▸ Tasks
(a) Write out the book review below word for word.
(b) From the listing, pull out the stretch from the line containing "Screen dimensions: 1014x697" through the line containing "[x=448, y=68]", both included, and reproduce it exactly.

Children's Literature
It is sometimes said that children can be cruel to each other. Recent books and movies have focused on the theme of classroom bullies. This book takes that theme and hits a home run with it. It doesn't sugar coat the ugly truth: bullies are relentless and their victims are left with scars. This realistic portrayal of a fifth-grade classroom in a Pennsylvania school will make some readers uncomfortable. They will recognize Wendy, the ringleader, and those other children who do her bidding. And they will recognize Linda, an overweight and unpopular child, who is their prey. When Wendy decides to pick on Linda, she calls on other classmates to help her do this dirty work. Soon, there is a gang of kids making Linda miserable. Wendy may not be liked, but she is feared. She wields this power of fear to do some heart breaking work. Although this book was originally published in the 1970s, its depiction of classroom bullies and the havoc they wreak on their victims will resonate with today's readers. It is a sad, but timely, topic. 2004 (orig. 1974), Dell Yearling/Random House Children's Books, Ages 9 to 12.
—Jeanne K. Pettenati, J.D.

▸ Data in this exercise
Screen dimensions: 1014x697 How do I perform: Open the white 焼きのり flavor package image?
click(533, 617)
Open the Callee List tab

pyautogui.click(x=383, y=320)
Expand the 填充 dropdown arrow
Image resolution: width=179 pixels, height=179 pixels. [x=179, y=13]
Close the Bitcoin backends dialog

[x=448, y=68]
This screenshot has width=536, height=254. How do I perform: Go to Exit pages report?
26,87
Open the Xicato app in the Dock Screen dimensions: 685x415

---

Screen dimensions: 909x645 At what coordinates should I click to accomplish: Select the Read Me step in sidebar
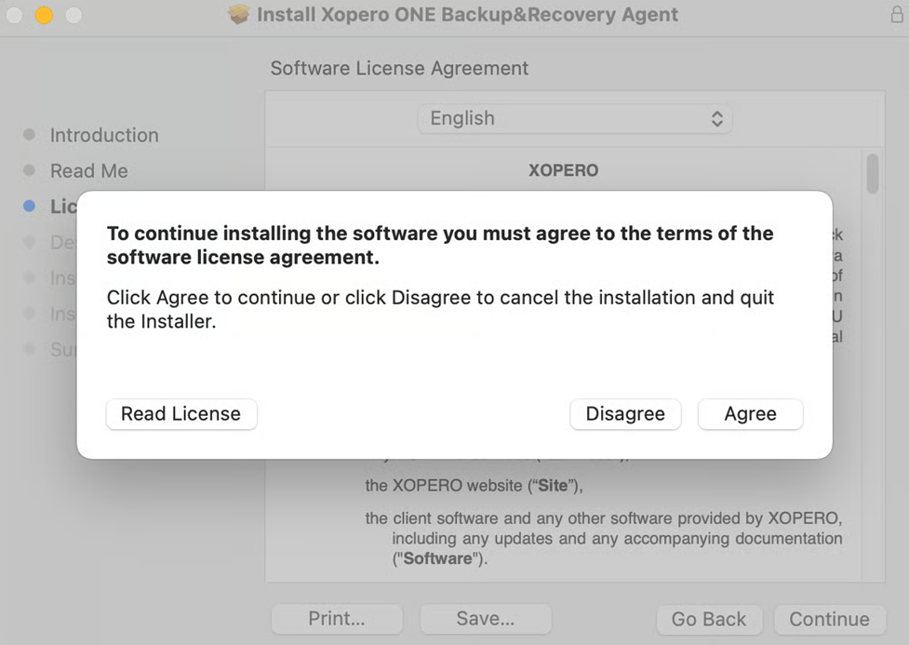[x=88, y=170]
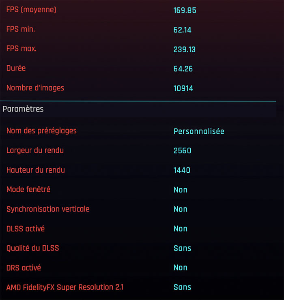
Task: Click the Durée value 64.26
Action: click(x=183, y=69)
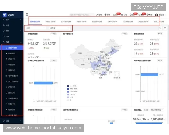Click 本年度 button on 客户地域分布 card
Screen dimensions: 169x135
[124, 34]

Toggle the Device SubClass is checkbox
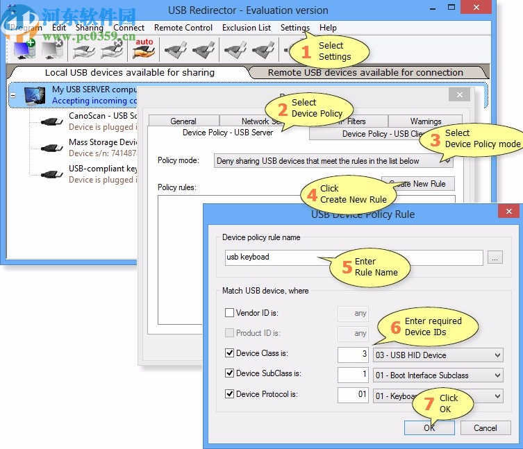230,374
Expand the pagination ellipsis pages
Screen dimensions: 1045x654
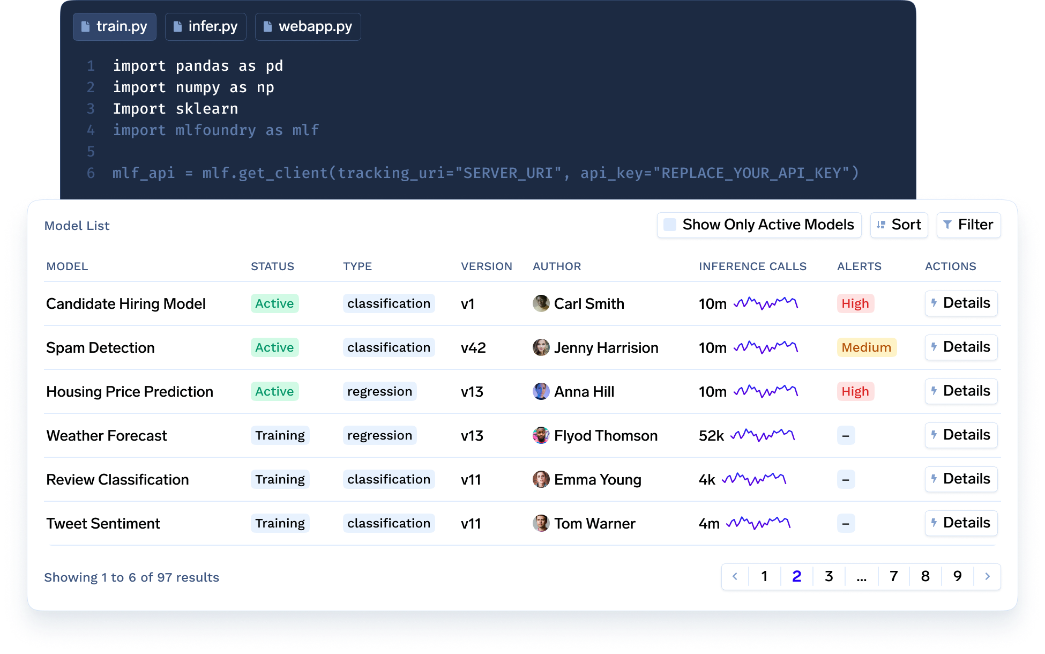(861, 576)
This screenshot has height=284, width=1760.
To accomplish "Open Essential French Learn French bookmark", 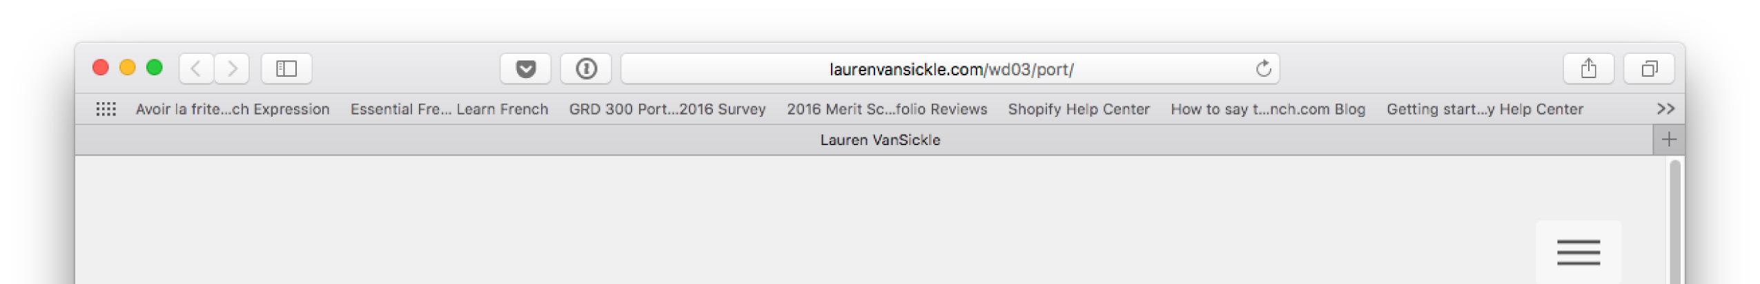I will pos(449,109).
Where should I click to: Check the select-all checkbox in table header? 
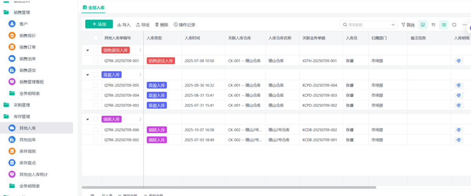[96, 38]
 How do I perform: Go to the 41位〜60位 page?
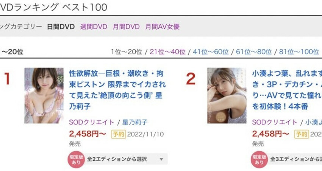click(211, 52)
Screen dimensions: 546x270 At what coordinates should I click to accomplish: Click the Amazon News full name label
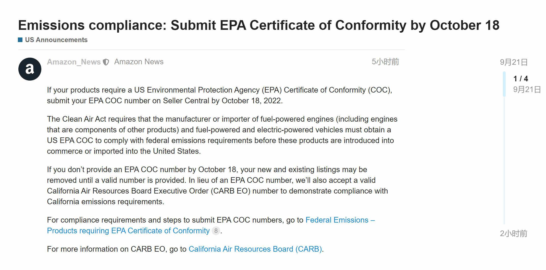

---

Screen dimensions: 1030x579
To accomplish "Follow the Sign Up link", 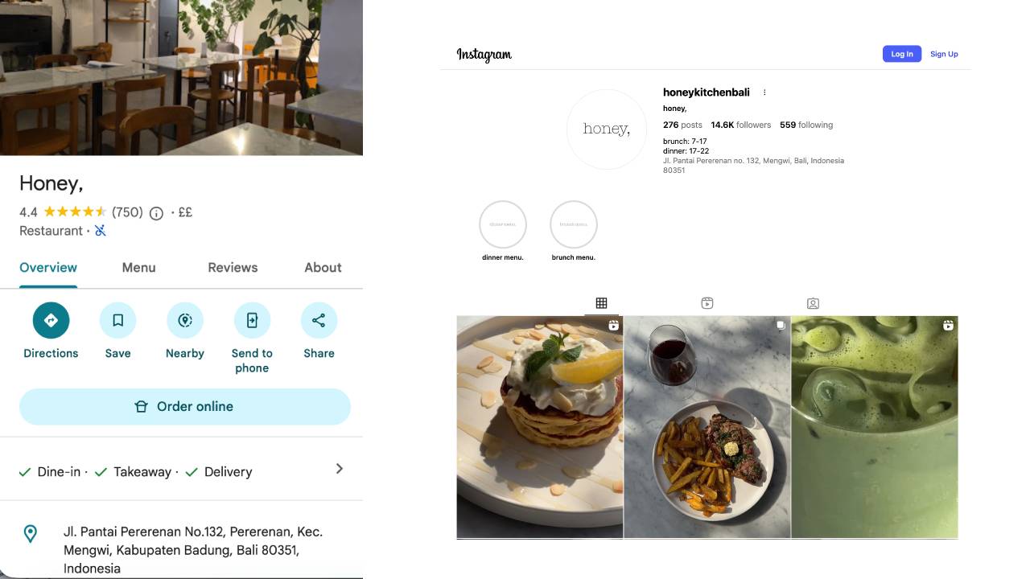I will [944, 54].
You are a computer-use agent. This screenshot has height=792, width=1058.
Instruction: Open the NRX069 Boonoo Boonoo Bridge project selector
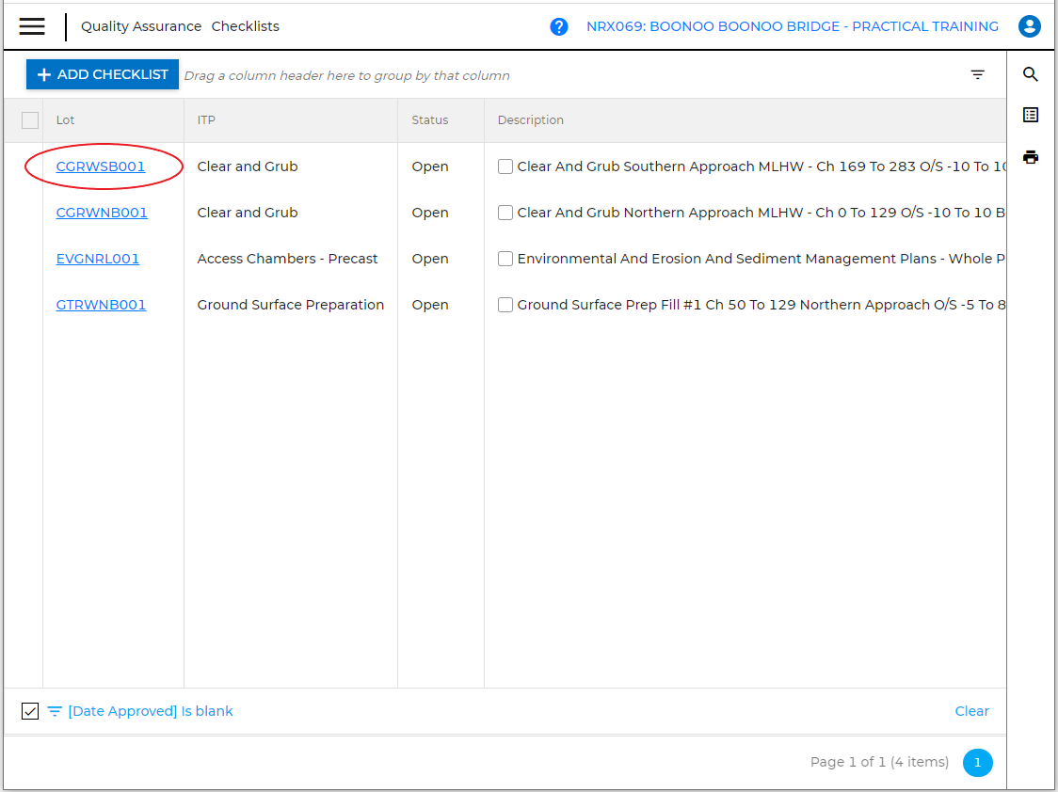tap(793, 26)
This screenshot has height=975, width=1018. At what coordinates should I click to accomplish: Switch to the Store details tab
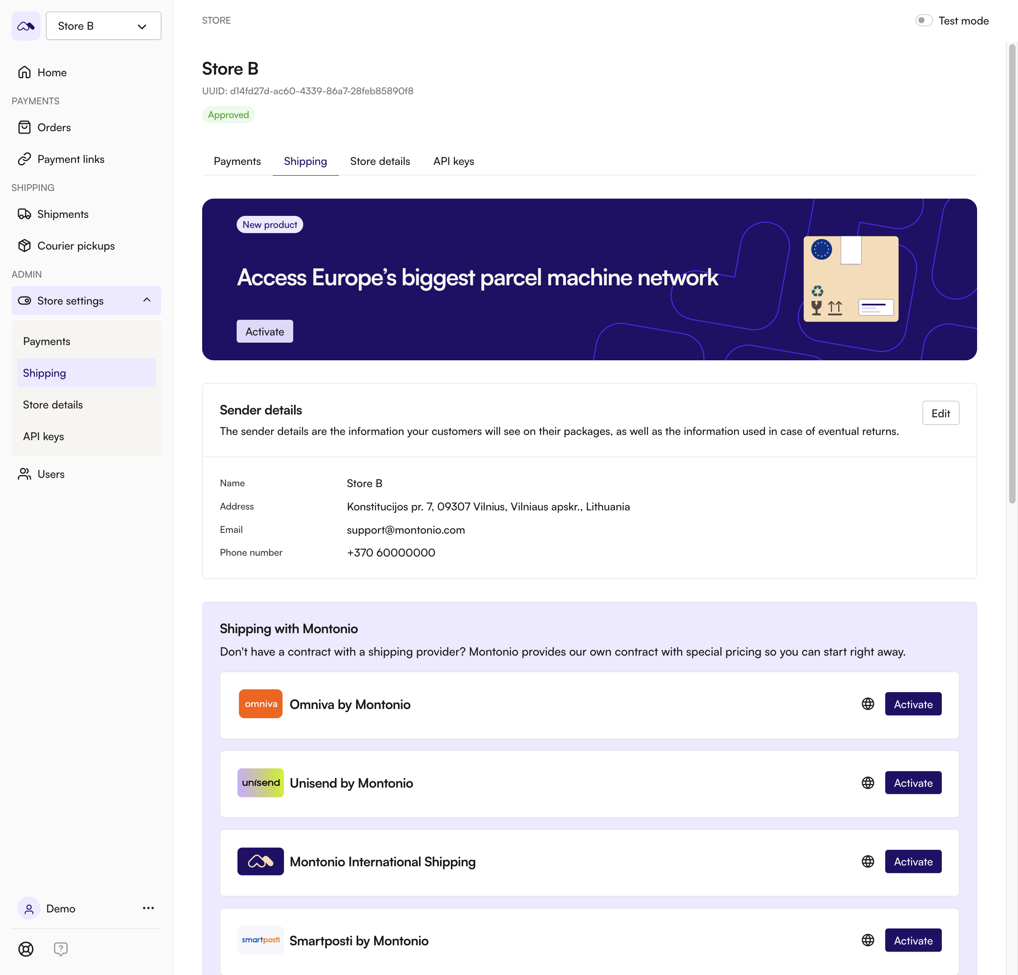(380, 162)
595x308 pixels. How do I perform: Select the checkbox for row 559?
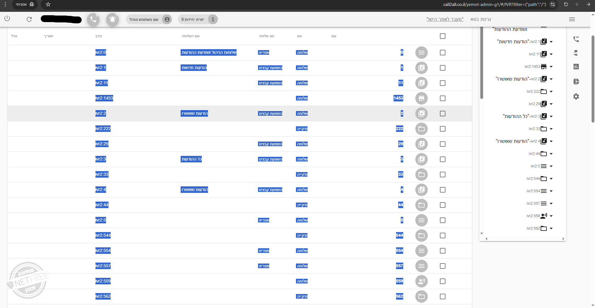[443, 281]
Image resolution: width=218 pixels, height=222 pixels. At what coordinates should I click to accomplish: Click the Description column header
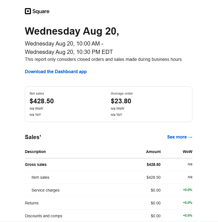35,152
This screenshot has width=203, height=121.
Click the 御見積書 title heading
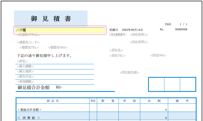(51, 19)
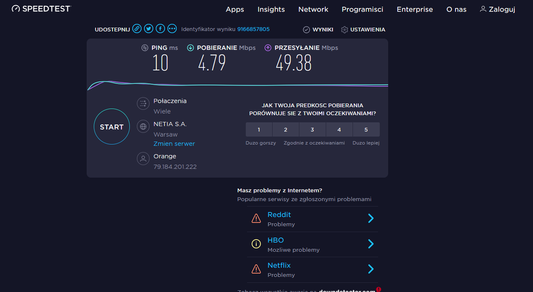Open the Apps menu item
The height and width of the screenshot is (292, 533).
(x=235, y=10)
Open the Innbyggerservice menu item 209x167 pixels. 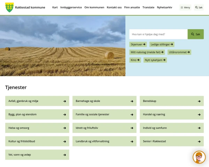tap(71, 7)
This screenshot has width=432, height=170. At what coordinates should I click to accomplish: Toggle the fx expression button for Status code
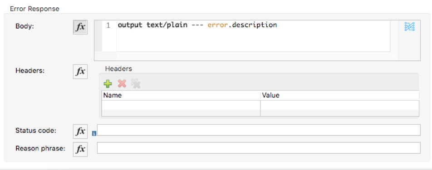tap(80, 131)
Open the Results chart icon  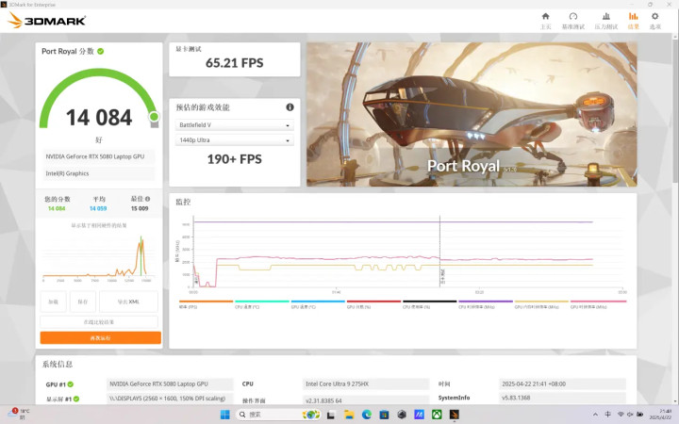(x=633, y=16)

▸ Responses by task
(a)
Children's Literature
It is sometimes said that children can be cruel to each other. Recent books and movies have focused on the theme of classroom bullies. This book takes that theme and hits a home run with it. It doesn't sugar coat the ugly truth: bullies are relentless and their victims are left with scars. This realistic portrayal of a fifth-grade classroom in a Pennsylvania school will make some readers uncomfortable. They will recognize Wendy, the ringleader, and those other children who do her bidding. And they will recognize Linda, an overweight and unpopular child, who is their prey. When Wendy decides to pick on Linda, she calls on other classmates to help her do this dirty work. Soon, there is a gang of kids making Linda miserable. Wendy may not be liked, but she is feared. She wields this power of fear to do some heart breaking work. Although this book was originally published in the 1970s, its depiction of classroom bullies and the havoc they wreak on their victims will resonate with today's readers. It is a sad, but timely, topic. 2004 (orig. 1974), Dell Yearling/Random House Children's Books, Ages 9 to 12.
—Jeanne K. Pettenati, J.D.

(b)
Screen dimensions: 1014x697 How do I perform: Open the white 焼きのり flavor package image?
click(533, 617)
Open the Callee List tab

pyautogui.click(x=383, y=320)
Expand the 填充 dropdown arrow
Image resolution: width=179 pixels, height=179 pixels. [x=179, y=13]
Close the Bitcoin backends dialog

[x=448, y=68]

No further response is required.